Day after day, I watch the sun rise. Light glitters on the clear crystal surf as well as the smoky quartz Tallow lagoon. These different water jewels crown two parks, Arakwal and Cape Byron. The western/Aboriginal co-management efforts are first on the new IUCN Green List as models of a ‘just world that values and conserves nature’. Yes, in Byron Bay’s own ‘backyard’. I wonder how far we can go with this model across our town and rural zones.

For starters, we could name the nature and its special qualities that matter here. Rehabilitated beach vegetation extends from Broken Head to Tyagarah. From Clarkes to the Main Beach, the old mining sites were stabilised, replacement dunes planted and a wildlife corridor is maturing. That’s volunteer work over the last fifteen years by the Green and Clean Awareness Team (GCAT).

Voluntary collectives are powerful. In Pacific Northwest USA, rescuing salmon rivers often leads to civic and legal battles between farmers, fishers and urbanites. But residents in one catchment voluntarily formed the Deer Creek Conservancy and set in place rehabilitation to a standard better than the minimum set by legislation.

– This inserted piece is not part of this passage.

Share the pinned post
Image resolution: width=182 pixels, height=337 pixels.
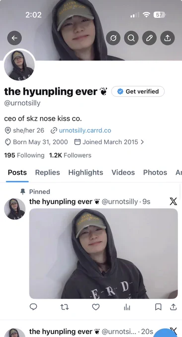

The beachfront towards the Belongil is missing out on that kind of collective care. The history is a mix of sand mining, real estate and hard coastal engineering dating from the 1950s. The legacy is accelerated erosion and alarm. The future?

Cooperative voluntary action may still hold the key. Perhaps groups such as Byron Preservation Association and Positive Change For Marine Life could meet with GCAT, staff of Cape Byron Marine Park and Byron Council and concerned residents.

Up-to-date ‘soft’ coastal engineering works from inside fifty-year community-based pIans. Sometimes, such plans rely on rehabilitating vegetation, actually sprouting out of sandbags. If sand is forever blocking the Belongil, maybe there still are clever ways to encourage it to linger in niches.

But maybe not. Wise plans include rescue measures for human communities to recycle changed coastal places.

Creating such a plan calls for innovative voluntary action. The changing beachfront is connected to another smoky quartz waterway. Naming it is important because the Belongil is not an estuary or river but an intermittently open and closed lagoon or lake (ICOLL).

In all the world, SE Queensland and New South Wales coast is unique for having so many of these temperamental places. They support wetlands and floodplains far inland. For over a century, local drain trusts have coaxed swamps to be western farmlands. This hasn’t always worked well. Sometimes real estate development becomes the next option. Built infrastructure designed for dry flatlands doesn’t quite work either.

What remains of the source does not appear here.